Critics argue that giving such incentives to already existing companies’ amounts to carelessly foregoing public revenues at a time they are direly needed. Government officials retort that these incentives are similar to locational fiscal incentives offered to enterprises that set up outside the urban centres, in order to encourage them to do so for much the same reasons as the 1D1F programme was set up in the first place.
Even as this controversy rages however, even government’s most ardent critics are hard put to fault the choices made with regards to which already existing, but troubled enterprises should be rehabilitated with the core support of the 1D1F programme, especially the latest two which both are of strategic importance to Ghana’s economy.
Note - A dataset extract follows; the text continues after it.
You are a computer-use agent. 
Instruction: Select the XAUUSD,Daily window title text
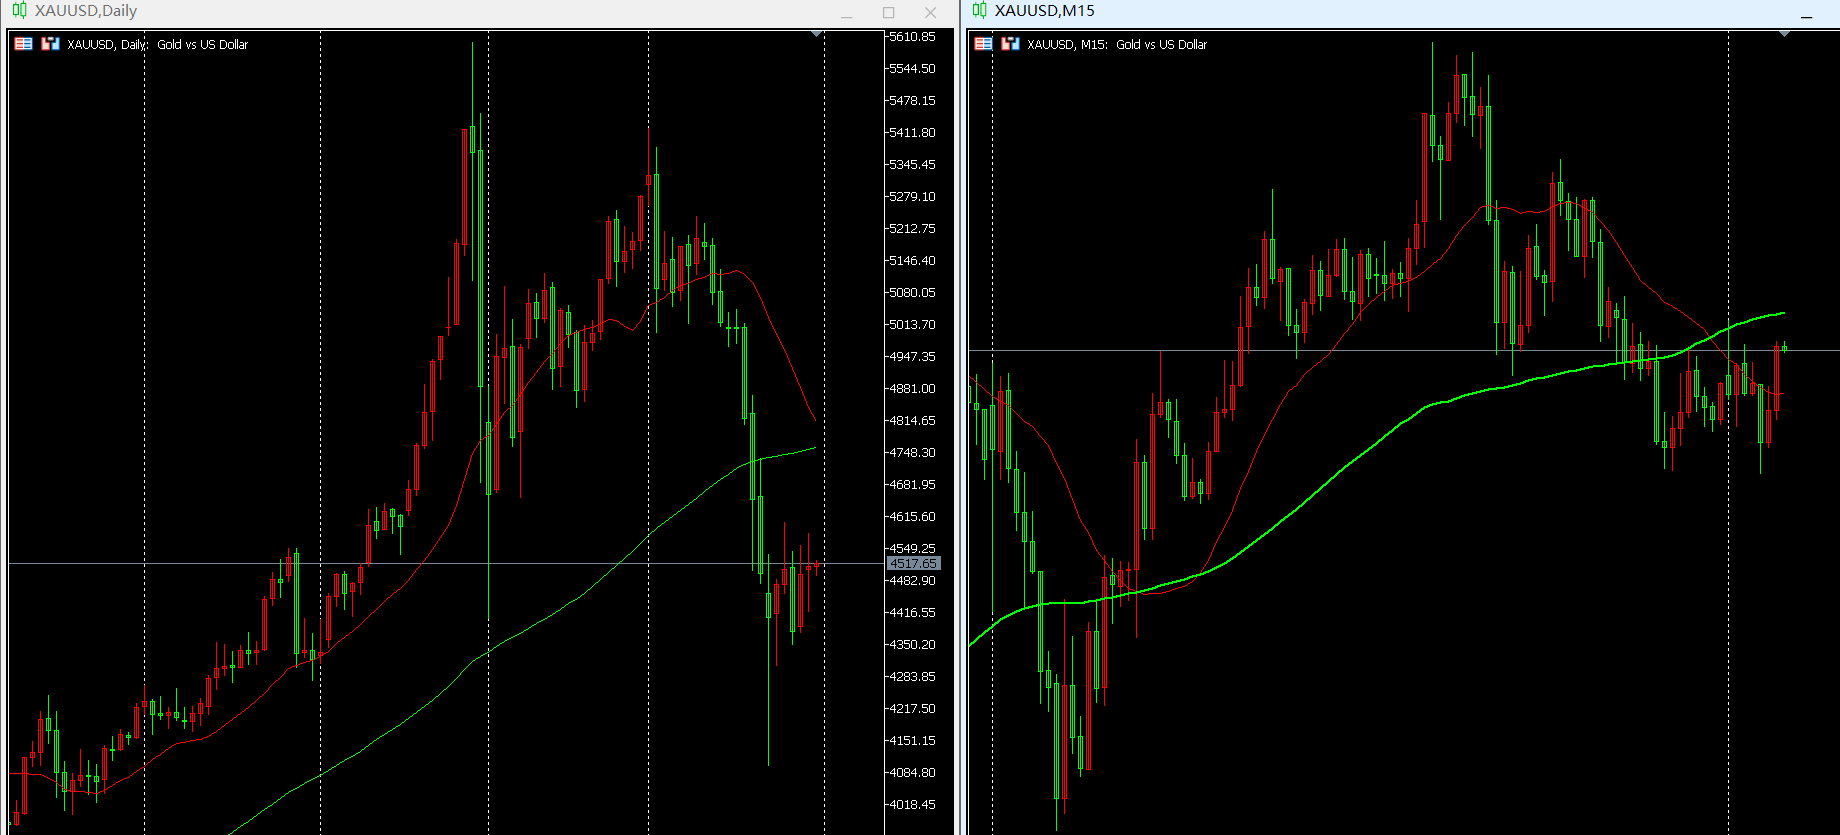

Having been a household name for most Ghanaians, having dominated most supermarkets and distribution outlets for fresh chicken particularly in Kumasi and Accra, Darko Farms went through a period of decline, due to major challenges that confronted the domestic poultry industry in the late 1990s including high cost of feed, inefficiencies across the value chain, high electricity and operational cost, as well as competition from cheap imported poultry products.
As part of Government’s Industrial Transformation Agenda, being implemented by the Ministry of Trade and Industry, Darko Farms Company was identified as one of the distressed but potentially viable companies.
As a result, the company, in 2017, applied to be part of the flagship 1-District-1-Factory initiative, and after a comprehensive review by the Technical Support Group of the Ministry, an amount of GH¢22.1 million was granted as a loan facility to the company by Ghana EXIM Bank.